Went to Cabelas last night to purchase a shotgun. After filling everything out and waiting about 30 minutes the employee told me my back round check has been delayed for review and said it may take up to 6 business days to get a response. Does this happen often? The only thing on my record is a MIP from 13 years ago and I was in a bar fight when I was 21, 10 years ago, but was not a felony. Is this going to prevent me from purchasing a gun?


----------



## Big Frank 25 (Feb 21, 2002)

rcleofly said:


> Went to Cabelas last night to purchase a shotgun. After filling everything out and waiting about 30 minutes the employee told me my back round check has been delayed for review and said it may take up to 6 business days to get a response. Does this happen often? The only thing on my record is a MIP from 13 years ago and I was in a bar fight when I was 21, 10 years ago, but was not a felony. Is this going to prevent me from purchasing a gun?


It happens. I have a friend, a magistrate at the time that went through the same thing. An inconvenience when you have to travel some distance.


----------



## BucksandDucks (May 25, 2010)

That's where a cpl comes in handy


----------



## ESOX (Nov 20, 2000)

6days? I thought the law was that if the FFL had no answer in 3 days they could deliver the firearm.


----------



## Scott K (Aug 26, 2008)

6 days is probably a cabelas rule


----------



## rcleofly (Feb 18, 2012)

I was approved after 3 days. From what I was told the delays are becoming more and more regular.


----------



## Berserker (Aug 10, 2014)

Scott K said:


> 6 days is probably a cabelas rule


I really doubt that. Government says pass or not.

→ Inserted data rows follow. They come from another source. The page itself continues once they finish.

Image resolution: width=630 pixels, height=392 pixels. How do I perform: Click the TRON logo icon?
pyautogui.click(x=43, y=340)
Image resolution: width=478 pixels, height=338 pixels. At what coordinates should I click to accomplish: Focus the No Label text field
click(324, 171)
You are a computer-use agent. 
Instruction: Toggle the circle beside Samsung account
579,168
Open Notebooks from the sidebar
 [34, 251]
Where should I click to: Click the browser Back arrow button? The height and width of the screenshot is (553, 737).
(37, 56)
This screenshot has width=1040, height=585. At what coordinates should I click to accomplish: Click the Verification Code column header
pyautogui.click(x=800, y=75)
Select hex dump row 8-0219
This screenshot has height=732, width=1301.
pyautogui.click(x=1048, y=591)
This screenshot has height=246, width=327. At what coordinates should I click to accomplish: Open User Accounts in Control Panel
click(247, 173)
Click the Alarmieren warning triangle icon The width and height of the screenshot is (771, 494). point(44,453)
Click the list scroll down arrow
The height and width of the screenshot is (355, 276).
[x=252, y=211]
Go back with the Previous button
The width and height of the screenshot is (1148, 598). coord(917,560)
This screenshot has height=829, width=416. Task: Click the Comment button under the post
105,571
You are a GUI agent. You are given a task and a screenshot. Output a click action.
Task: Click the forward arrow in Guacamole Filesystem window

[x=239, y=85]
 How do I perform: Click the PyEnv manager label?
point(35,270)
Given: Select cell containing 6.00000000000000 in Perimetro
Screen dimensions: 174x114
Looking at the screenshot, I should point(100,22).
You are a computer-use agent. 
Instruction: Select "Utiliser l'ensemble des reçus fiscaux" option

I do wonder if Cabelas drags their feet, like a super club sitting you at the bar. They are incredibably slow.

I was talking to dealer last week, and he did say it seemed like a lot of new people when he called, and how it was busy at odd times.

Ya sales have been up since Obama was re-elected. But I wonder if it is back door gun control. Cut staff and budget.


----------



## rcleofly (Feb 18, 2012)

Berserker said:


> I really doubt that. Government says pass or not.
> 
> I do wonder if Cabelas drags their feet, like a super club sitting you at the bar. They are incredibably slow.
> 
> ...


That's really odd that you say that. I actually received paper work from Cabelas regarding my delay. I was even able to find out why I was delayed.


----------



## Berserker (Aug 10, 2014)

I have never been delay on a check. I am just saying I have been stuck waiting longer in the store, then I have been at other places. I have to wonder if it they are giving me time to shop.


----------



## rcleofly (Feb 18, 2012)

Berserker said:


> I have never been delay on a check. I am just saying I have been stuck waiting longer in the store, then I have been at other places. I have to wonder if it they are giving me time to shop.


That is totally possible and in most cases will work lol. 

I was once arrested on a felony assault charge that was reduced to misdemeanor after court. I will most likely get delayed every time I purchase a gun. A bar fight from years ago still haunts me lol.


----------



## Dubllung4 (Dec 29, 2009)

rcleofly said:


> That's really odd that you say that. I actually received paper work from Cabelas regarding my delay. I was even able to find out why I was delayed.


Your paperwork from Cabelas was likely instructions regarding your delay and info on finding out why you were delayed. This has nothing to do with Cabelas other than them providing you the instructions to look it up with NICS. The gun store is never given any information as to why you were delayed.

5-6 business day delays are seeming to become the norm instead of 3. I work at an FFl and we are seeing this more and more. 

I can't tell you how many times I have informed a customer that they were delayed only to be blamed, like I have a say in the deal. They then follow it up with asking me why they were delayed.


----------



## Berserker (Aug 10, 2014)

Cabelas seems worse then other places. I am reluctant to buy from them.

Plus you can usually find it cheaper elsewhere.


----------



## goodworkstractors (Aug 7, 2007)

I've never had a delay there with three different guns including one bought today.


----------



## passport (Jul 26, 2009)

I have been on delay all 3 times I bought a gun there. Never been on delay anyplace else and I have a pretty nasty gun habit. I feel its there on line system, this seems to be a trend with them as other I know have experienced the same.

As other have said CPL cures the issue as it will most likely get worse as sales increase......


----------